Em reacção, a Fly Modern Ark manifestou abertura para cooperar na auditoria forense às contas da empresa aérea, tendo elucidado que o problema da LAM está ligado a supostas “redes internas responsáveis pelo roubo e pela má gestão”, acusando a transportadora nacional de violar o acordo entre as partes ao pagar só a metade da factura final.

O Governo rejeitou que os actuais prejuízos da LAM sejam uma consequência da gestão da FMA. “As perdas registadas são o reflexo de muitos anos de dificuldades acumuladas, não se podendo, de forma isolada, imputar os resultados negativos apenas à gestão da Fly Modern Ark”, avançou o ministro dos Transportes e Logística, João Matlombe.

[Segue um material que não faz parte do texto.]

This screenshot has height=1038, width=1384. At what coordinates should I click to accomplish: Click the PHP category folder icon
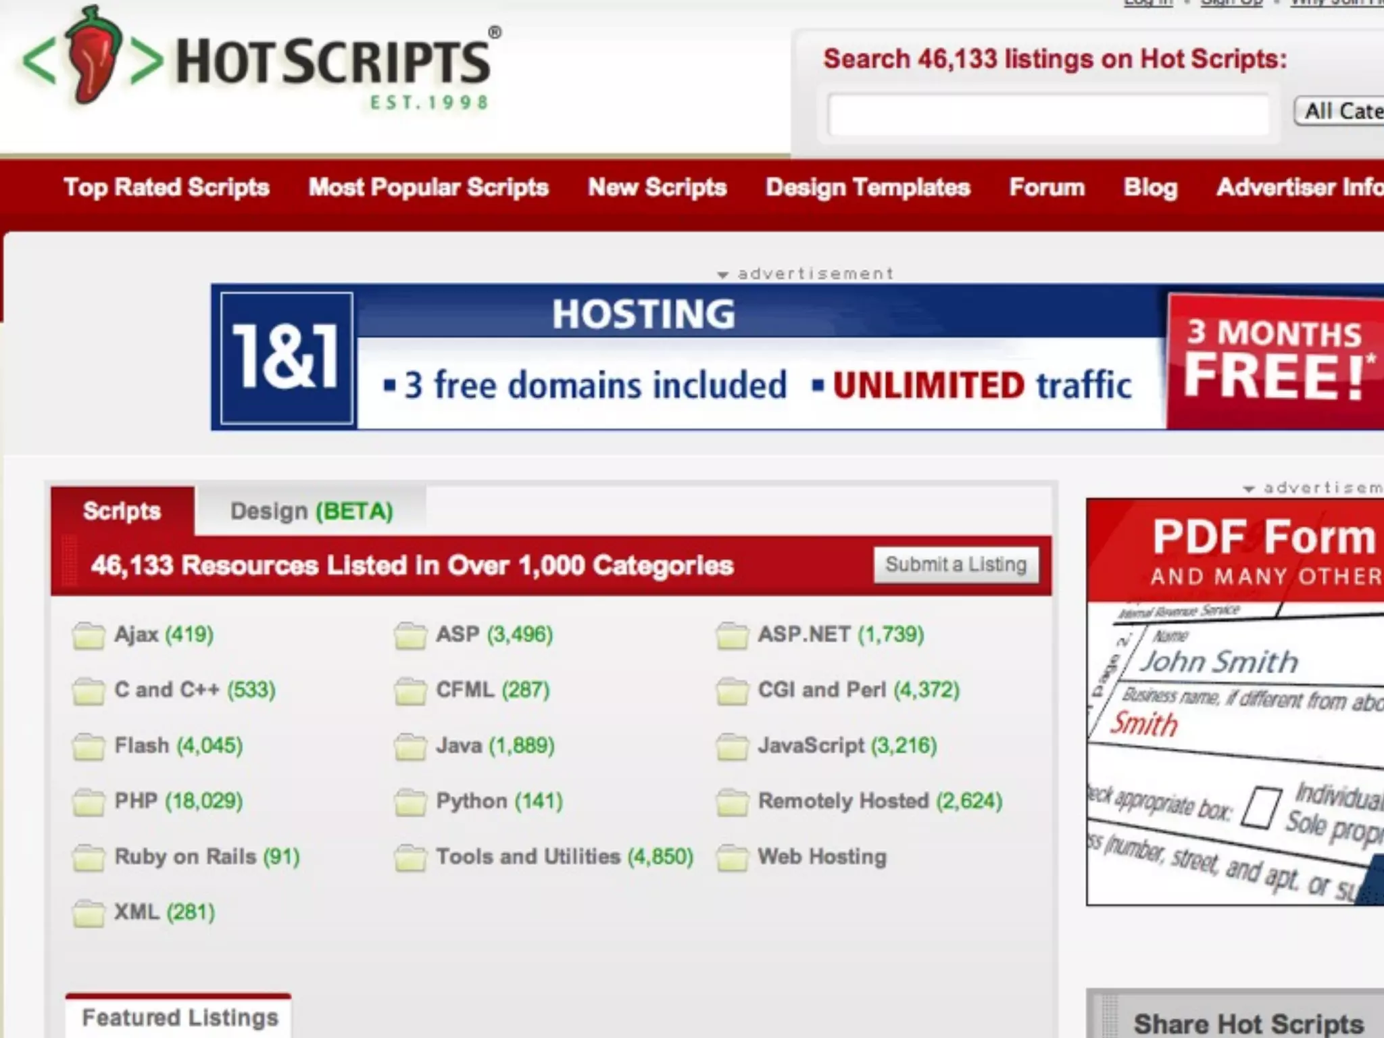tap(89, 802)
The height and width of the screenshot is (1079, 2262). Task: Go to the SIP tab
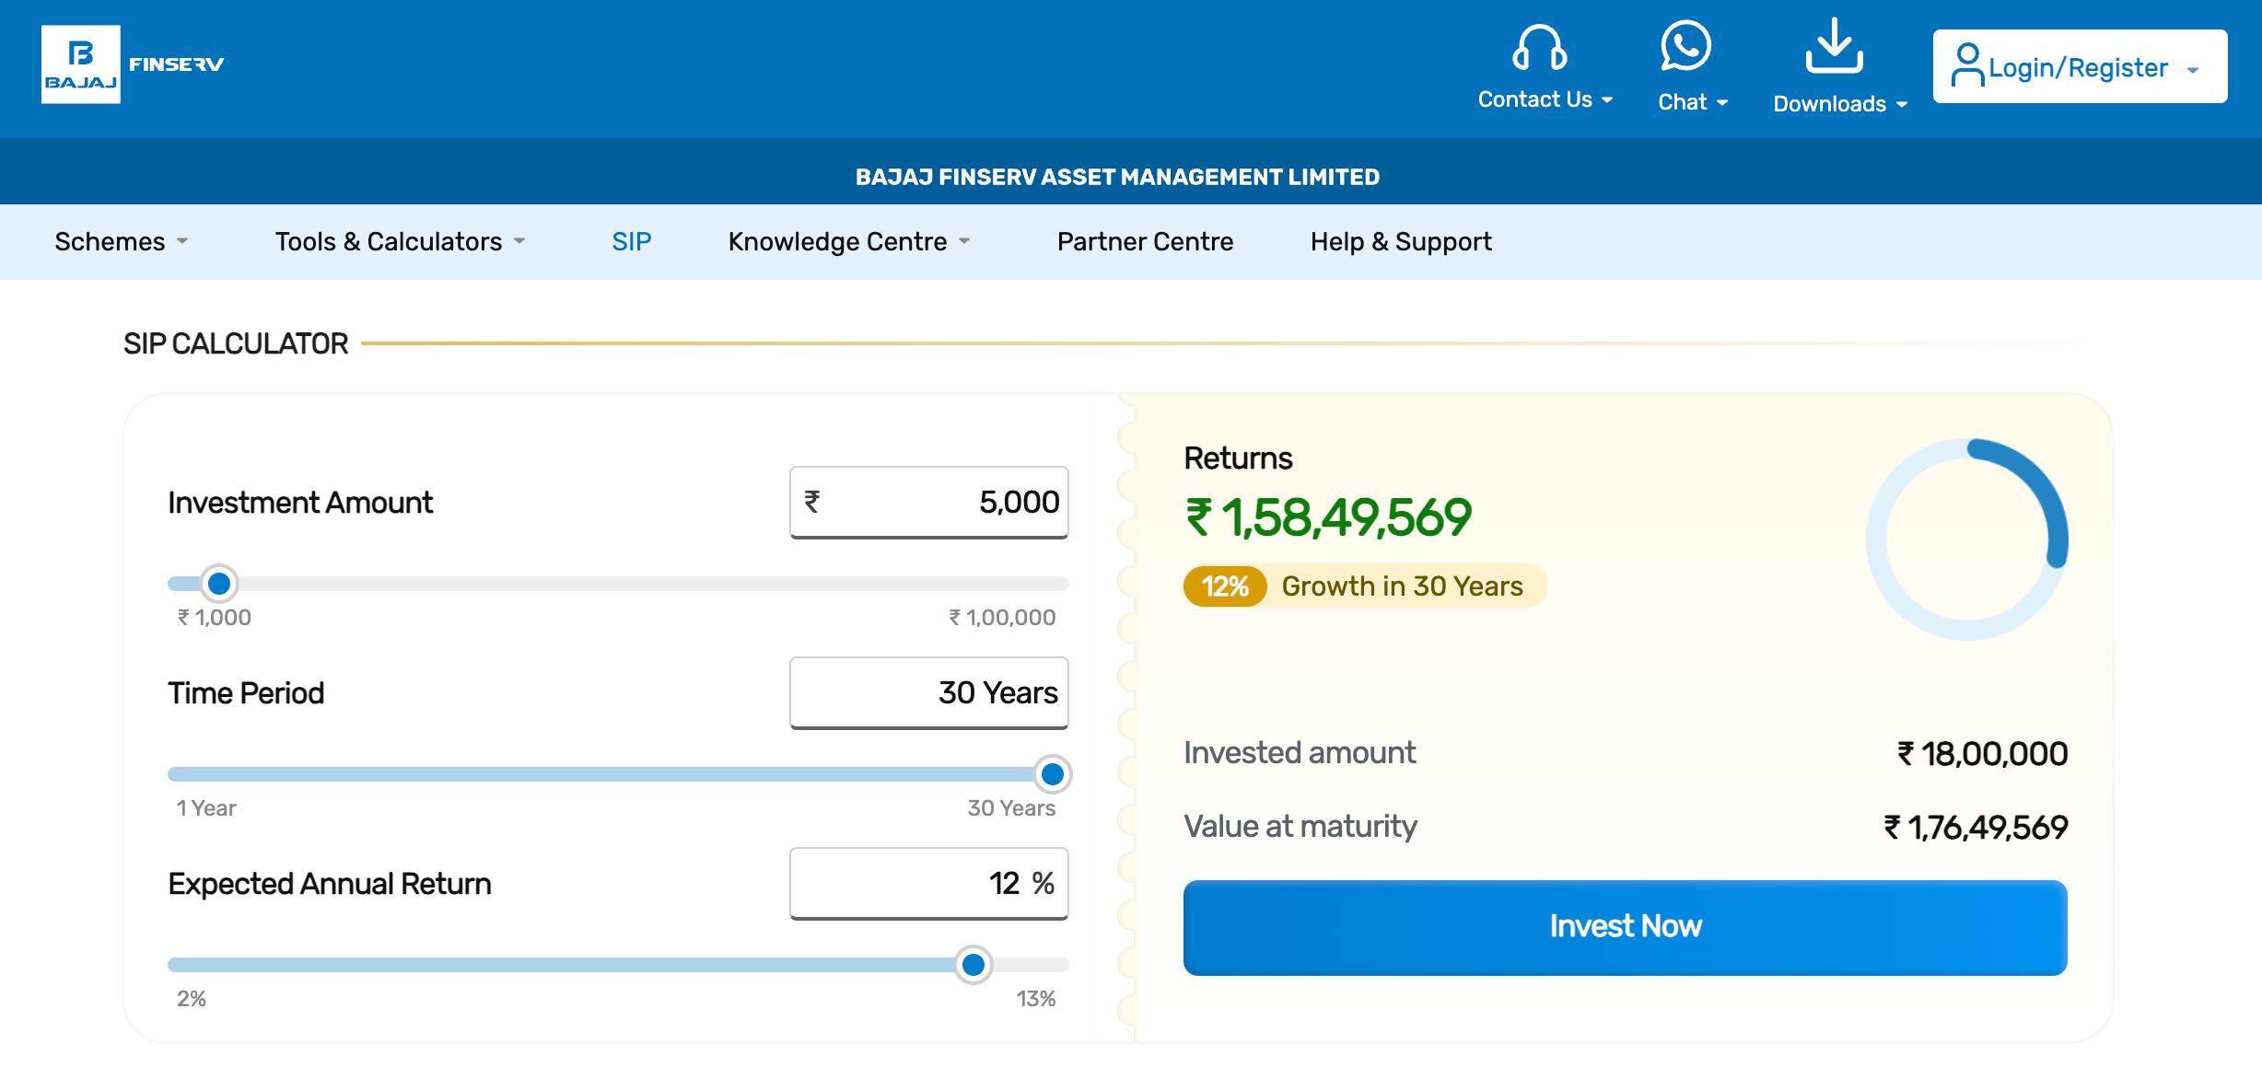point(631,241)
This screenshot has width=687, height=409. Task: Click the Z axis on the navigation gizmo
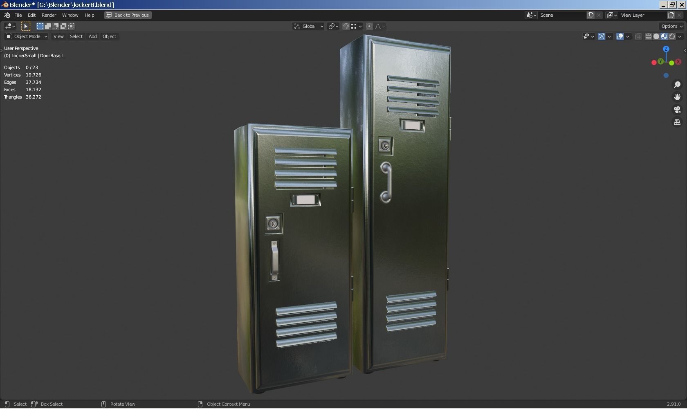coord(666,49)

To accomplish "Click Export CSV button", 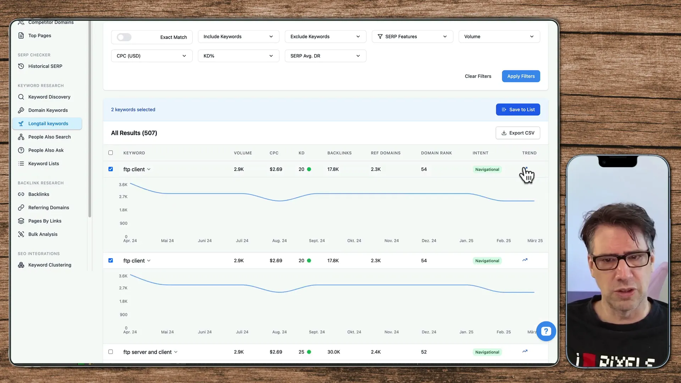I will click(x=517, y=133).
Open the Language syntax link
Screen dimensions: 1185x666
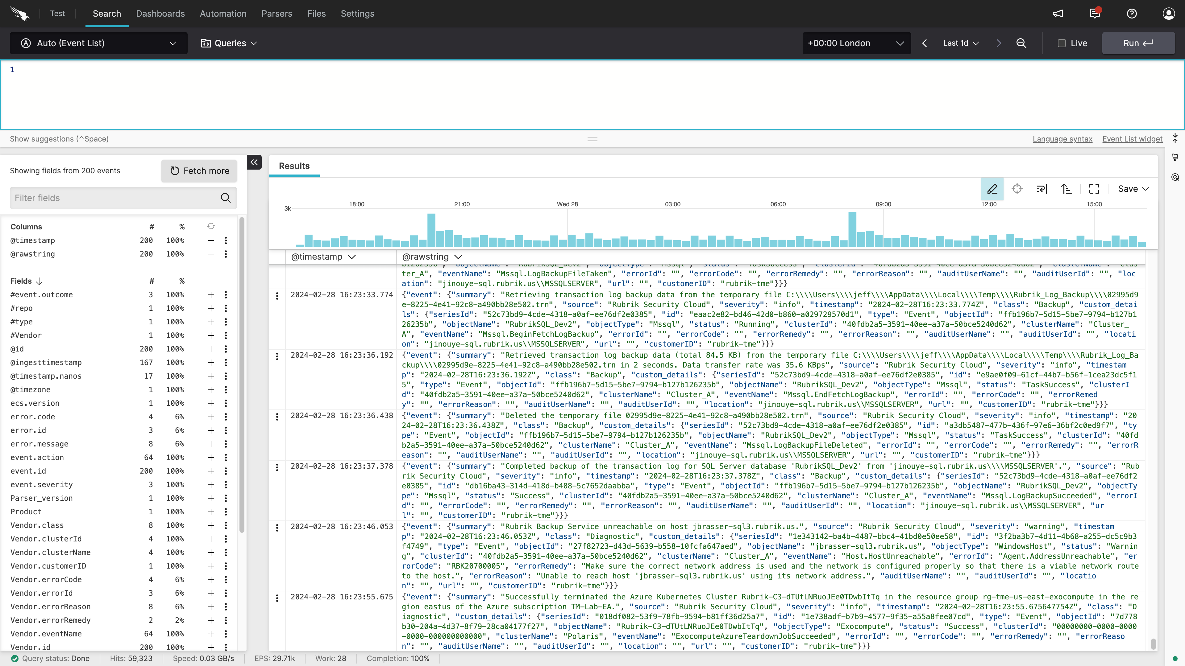coord(1062,139)
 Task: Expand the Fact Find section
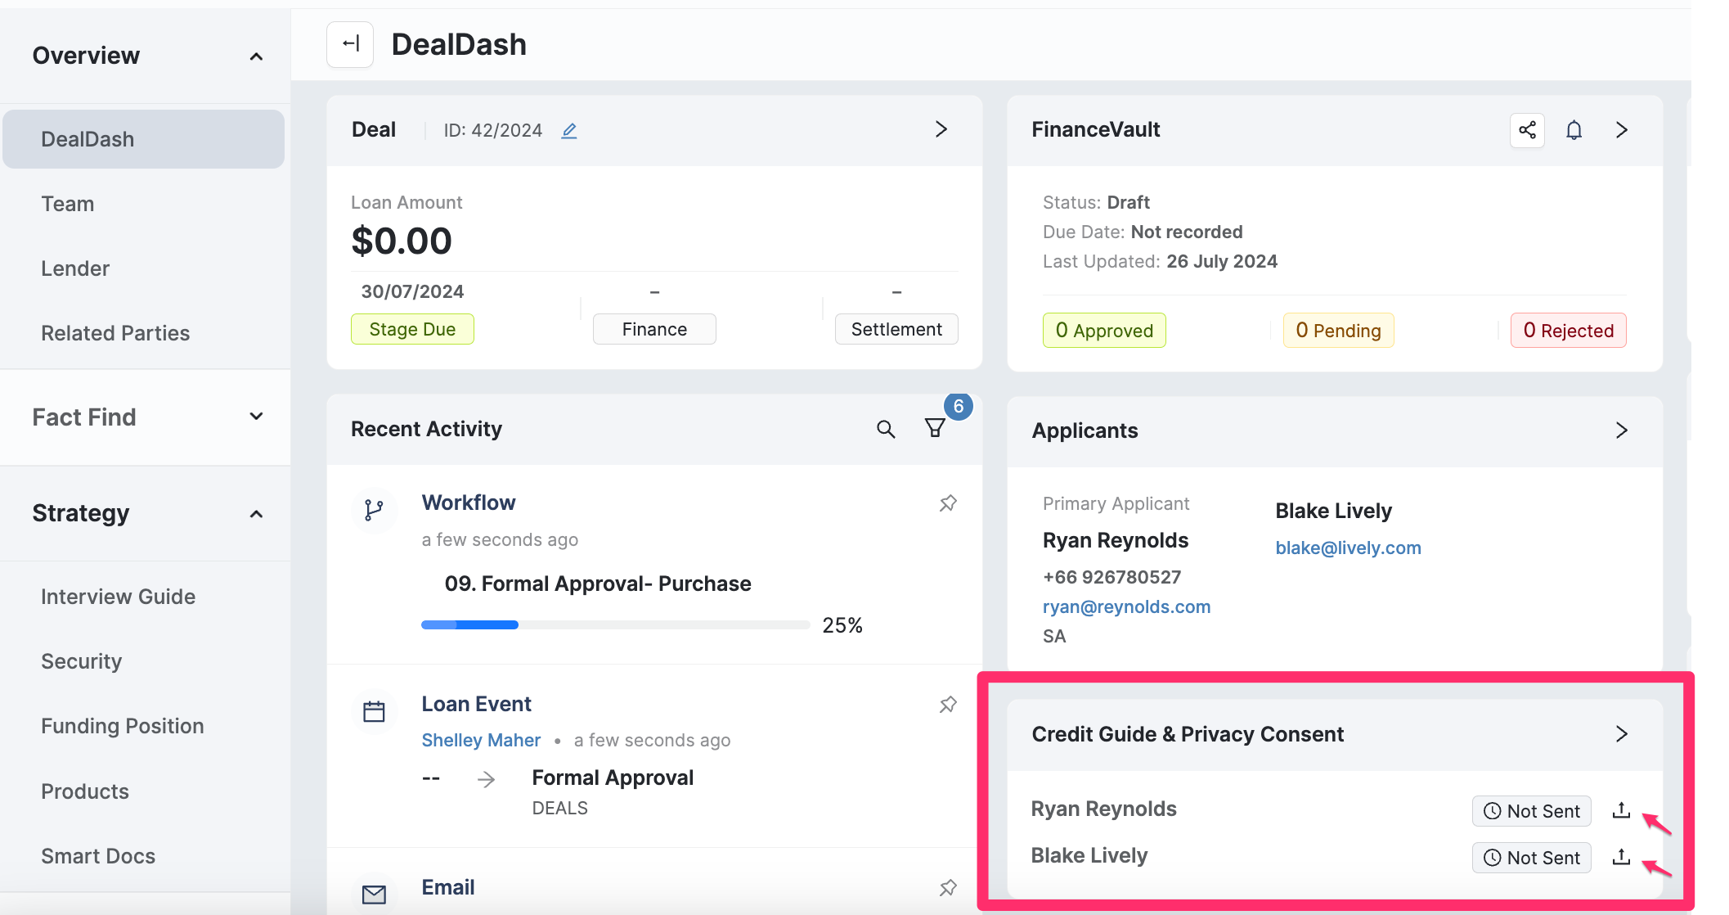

Saiba quem é Dane Kondic, o novo responsável pela gestão da LAM
É um executivo australiano, nascido em Sidney, com raízes sérvias, com bastante experiência no sector de aviação civil pelo mundo. Foi o primeiro CEO da Companhia Air Serbia, tendo passado pela EuroAtlantic. Kondic foi antes gestor de desenvolvimento de negócios na Quantas, da Austrália, no final dos anos 90, e também trabalhou na Malaysia Airlines por quase quatro anos.
Depois, actuou como director regional para o sudeste da Ásia na Sabre Airline Solutions. Antes disso, foi também vice-presidente comercial da Abacus International na Ásia, tendo passado ainda pela GTA, parte da Travelport, e pela Kuoni Travel da China.